Before being elected to parliament, she worked as a translator and social worker among immigrant women who are treated as sexual chattel—or as the object of “honor killings”—by their menfolk, and she has case histories that will freeze your blood. These, however, are in some ways less depressing than the excuses made by qualified liberals for their continuation. At all costs, it seems, others must be allowed “their culture” and—what is more—must be allowed the freedom not to be offended by the smallest criticism of it. If they do feel offended, their very first resort is to violence and intimidation, sometimes with the support of the embassies of foreign states. (How interesting it is that the two European states most recently attacked in this way—Holland and Denmark—should be the ones that have made the greatest effort to be welcoming to immigrants.) Considering that this book is written by a woman who was circumcised against her will at a young age and then very nearly handed over as a bargain with a stranger, it is written with quite astonishing humor and restraint.

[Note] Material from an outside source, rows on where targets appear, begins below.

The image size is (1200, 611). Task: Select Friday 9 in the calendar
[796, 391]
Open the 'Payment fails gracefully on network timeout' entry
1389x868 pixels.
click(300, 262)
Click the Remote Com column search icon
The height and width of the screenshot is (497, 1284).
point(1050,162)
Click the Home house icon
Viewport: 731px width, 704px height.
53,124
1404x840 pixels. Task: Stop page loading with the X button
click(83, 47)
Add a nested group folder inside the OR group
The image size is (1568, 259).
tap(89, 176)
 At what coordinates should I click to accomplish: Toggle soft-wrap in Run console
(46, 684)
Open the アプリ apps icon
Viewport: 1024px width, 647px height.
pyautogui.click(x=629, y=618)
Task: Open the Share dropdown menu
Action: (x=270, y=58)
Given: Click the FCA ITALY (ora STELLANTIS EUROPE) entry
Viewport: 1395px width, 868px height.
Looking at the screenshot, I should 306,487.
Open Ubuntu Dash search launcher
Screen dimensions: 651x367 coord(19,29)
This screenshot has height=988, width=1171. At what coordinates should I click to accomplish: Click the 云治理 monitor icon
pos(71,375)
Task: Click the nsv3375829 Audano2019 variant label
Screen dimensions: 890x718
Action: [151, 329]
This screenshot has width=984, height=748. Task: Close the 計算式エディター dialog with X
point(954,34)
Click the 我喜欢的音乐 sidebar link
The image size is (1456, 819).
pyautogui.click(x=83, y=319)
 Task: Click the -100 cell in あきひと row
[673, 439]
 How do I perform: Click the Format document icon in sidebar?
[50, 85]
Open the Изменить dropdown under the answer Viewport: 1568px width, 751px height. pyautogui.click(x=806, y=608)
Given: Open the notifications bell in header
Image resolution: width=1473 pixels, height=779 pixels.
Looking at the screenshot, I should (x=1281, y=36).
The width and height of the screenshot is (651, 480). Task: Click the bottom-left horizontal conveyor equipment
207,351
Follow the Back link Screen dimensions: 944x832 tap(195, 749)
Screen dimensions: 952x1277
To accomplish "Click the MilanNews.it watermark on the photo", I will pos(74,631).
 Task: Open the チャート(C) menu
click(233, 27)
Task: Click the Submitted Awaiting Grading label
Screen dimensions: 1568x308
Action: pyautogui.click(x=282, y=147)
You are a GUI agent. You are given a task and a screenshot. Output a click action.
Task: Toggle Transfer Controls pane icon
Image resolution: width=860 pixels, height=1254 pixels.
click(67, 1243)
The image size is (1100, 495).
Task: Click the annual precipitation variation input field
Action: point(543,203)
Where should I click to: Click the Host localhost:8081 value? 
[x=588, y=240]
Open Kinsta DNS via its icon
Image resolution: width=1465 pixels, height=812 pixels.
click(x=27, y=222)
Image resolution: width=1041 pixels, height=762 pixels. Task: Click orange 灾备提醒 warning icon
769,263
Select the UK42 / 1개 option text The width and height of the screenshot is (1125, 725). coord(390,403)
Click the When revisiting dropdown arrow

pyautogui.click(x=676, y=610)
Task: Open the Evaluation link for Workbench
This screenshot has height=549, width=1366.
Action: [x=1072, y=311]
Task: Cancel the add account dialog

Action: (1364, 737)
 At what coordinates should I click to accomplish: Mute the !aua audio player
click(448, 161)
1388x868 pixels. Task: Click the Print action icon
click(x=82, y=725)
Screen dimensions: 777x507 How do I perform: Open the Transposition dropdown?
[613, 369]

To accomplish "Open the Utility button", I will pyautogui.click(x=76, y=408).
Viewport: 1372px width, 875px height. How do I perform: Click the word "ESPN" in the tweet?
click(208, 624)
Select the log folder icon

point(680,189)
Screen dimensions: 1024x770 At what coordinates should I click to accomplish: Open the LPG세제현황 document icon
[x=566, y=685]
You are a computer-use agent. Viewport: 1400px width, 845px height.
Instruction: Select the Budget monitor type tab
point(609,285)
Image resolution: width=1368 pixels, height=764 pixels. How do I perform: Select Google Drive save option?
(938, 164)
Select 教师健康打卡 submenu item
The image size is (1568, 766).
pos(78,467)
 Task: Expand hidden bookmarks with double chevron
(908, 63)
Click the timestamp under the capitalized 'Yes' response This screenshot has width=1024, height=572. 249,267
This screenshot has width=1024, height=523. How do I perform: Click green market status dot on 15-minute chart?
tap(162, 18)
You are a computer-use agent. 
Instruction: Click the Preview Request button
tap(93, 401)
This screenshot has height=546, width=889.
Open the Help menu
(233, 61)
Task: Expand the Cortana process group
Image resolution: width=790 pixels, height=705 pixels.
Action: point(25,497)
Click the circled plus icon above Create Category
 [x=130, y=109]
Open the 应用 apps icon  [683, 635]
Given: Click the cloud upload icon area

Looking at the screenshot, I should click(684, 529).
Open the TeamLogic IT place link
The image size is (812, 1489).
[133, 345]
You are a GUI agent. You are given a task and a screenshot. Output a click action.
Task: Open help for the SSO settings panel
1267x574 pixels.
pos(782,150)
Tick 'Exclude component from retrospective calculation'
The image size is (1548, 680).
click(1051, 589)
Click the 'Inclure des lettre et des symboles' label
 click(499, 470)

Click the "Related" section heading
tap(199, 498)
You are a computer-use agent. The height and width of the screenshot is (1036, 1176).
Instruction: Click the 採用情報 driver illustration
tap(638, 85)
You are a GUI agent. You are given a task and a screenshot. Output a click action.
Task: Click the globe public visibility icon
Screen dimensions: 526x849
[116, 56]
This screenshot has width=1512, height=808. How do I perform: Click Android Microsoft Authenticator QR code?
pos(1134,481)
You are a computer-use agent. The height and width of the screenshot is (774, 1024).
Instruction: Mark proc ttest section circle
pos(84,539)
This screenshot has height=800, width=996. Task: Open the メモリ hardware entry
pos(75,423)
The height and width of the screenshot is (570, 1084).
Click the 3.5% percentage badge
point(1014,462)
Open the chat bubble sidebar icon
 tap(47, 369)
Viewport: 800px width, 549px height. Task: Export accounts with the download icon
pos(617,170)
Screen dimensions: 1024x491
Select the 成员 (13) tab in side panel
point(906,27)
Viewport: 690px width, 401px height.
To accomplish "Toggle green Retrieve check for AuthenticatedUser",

But here is the grave and sad news. After being forced into hiding by fascist killers, Ayaan Hirsi Ali found that the Dutch government and people were slightly embarrassed to have such a prominent “Third World” spokeswoman in their midst. She was first kept as a virtual prisoner, which made it almost impossible for her to do her job as an elected representative. When she complained in the press, she was eventually found an apartment in a protected building. Then the other residents of the block filed suit and complained that her presence exposed them to risk. In spite of testimony from the Dutch police, who assured the court that the building was now one of the safest in all Holland, a court has upheld the demand from her neighbors and fellow citizens that she be evicted from her home. In these circumstances, she is considering resigning from parliament and perhaps leaving her adopted country altogether. This is not the only example that I know of a supposedly liberal society collaborating in its own destruction, but I hope at least that it will shame us all into making The Caged Virgin a best seller.